/** * 跨域请求设置 */ function checkAllowOrigin() { //从配置文件获取允许源域名 $allowOrigin = explode(',', env('app.allow_origin')); if (in_array('*', $allowOrigin)) { $origin = '*'; $allow = true; } else { $origin = request()->header('Origin') ?? request()->domain(); $allow = in_array($origin, $allowOrigin); } if (!$allow) { exit('403'); } //允许跨域的来源域名 header('Access-Control-Allow-Origin:'.$origin); header('Access-Control-Allow-Methods: GET, POST, OPTIONS');//允许跨域的请求方法 // 带 cookie 的跨域访问 header('Access-Control-Allow-Credentials: true'); // 响应头设置(允许跨域的头部) header('Access-Control-Allow-Headers:x-requested-with,Content-Type,X-CSRF-Token,Access-Token'); }
四点:
1.允许跨域的来源域名
2.允许跨域的请求方法
3.允许带 cookie 的跨域访问(不允许改为false)
4.允许跨域的头部(记得把自定义的header头也写进去,不然跨域会不成功)
特别要注意的是3和4点。比如第4点的Access-Token,我们项目自定义的,忘了加。
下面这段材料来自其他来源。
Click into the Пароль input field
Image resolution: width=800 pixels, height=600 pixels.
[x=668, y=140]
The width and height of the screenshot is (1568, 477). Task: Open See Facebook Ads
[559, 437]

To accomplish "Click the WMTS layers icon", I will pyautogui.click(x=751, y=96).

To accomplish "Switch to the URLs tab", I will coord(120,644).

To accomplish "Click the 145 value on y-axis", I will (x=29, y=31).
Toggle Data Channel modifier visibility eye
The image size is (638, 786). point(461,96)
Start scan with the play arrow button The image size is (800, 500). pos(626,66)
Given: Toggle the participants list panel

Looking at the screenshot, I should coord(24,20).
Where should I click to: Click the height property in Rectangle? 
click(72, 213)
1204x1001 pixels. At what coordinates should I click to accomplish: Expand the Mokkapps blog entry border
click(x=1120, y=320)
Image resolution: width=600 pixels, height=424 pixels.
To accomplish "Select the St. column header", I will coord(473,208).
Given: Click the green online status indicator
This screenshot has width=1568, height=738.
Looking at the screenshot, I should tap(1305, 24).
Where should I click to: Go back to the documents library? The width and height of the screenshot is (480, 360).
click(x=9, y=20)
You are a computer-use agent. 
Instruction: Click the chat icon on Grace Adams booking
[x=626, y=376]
在有用户登陆的时候,就一直无法跨域。
踩坑记:
前端(A域名)vue,axios访问本地(C域名)接口,没问题;访问线上接口(B域名),总报一下错误:
Access to XMLHttpRequest at 'http:/B.cn
/teacher/auth/nearTeacher' from origin 'http://A.coom' has been blocked by CORS policy: Response to preflight request doesn't pass access control check: The value of the 'Access-Control-Allow-Credentials' header in the response is '' which must be 'true' when the request's credentials mode is 'include'. The credentials mode of requests initiated by the XMLHttpRequest is controlled by the withCredentials attribute.
而访问 http:/B.cn
/api/XXX 接口,这么都没有问题。
自己写个简单vue请求线上接口,没问题
<script> new Vue({ el: '#app', data () { return { info: null } }, mounted () { axios.defaults.withCredentials = true; axios .post('http://B.cn/teacher/auth/nearTeacher') .then(response => (this.info = response))
}
})
</script>
反复确认线上跨域有设置 header('Access-Control-Allow-Credentials: true');
反复确认线上代码配置和本地一样,线上缓存清除,问题都还是如此。
点开谷歌浏览器查看NetWork-》other,可以看到OPTIONS请求204,但肯定有问题
在代码里把跨域的代码都搬到index.php里面了,结果发现还是问题如此
此刻我觉得应该是nginx配置问题:
结果发现:本地nginx配置没有配置跨域,而线上有,但是线上漏了个add_header 'Access-Control-Allow-Credentials' 'true';
location / { if ($request_method = 'OPTIONS') { add_header 'Access-Control-Allow-Origin' "$http_origin"; add_header 'Access-Control-Allow-Methods' 'GET, POST, OPTIONS'; add_header 'Access-Control-Allow-Headers' 'DNT,X-CustomHeader,Keep-Alive,User-Agent,X-Requested-With,If-Modified-Since,Cache-Control,Content-Type,Access-Token,Content-Range,Range'; add_header 'Access-Control-Allow-Credentials' 'true'; add_header 'Access-Control-Max-Age' 7200; add_header 'Content-Type' 'text/json; charset=utf-8'; add_header 'Content-Length' 0; return 204; } }
所以OPTION的时候才会一直返回204,拦截住了
结论:
1.访问thinkphp的api模块不走OPTION或者前端vue没有设置 withCredentials = true
2.自己写的vue,具备withCredentials = true(测试过,php代码关掉就会出错),但是nignx配置控制不到。可能没走OPTIONS。
3.nignx配置没配置到这的问题,加上问题就都解决了。nignx只控OPTIONS这关,真实请求POST还需要php代码在控制一次。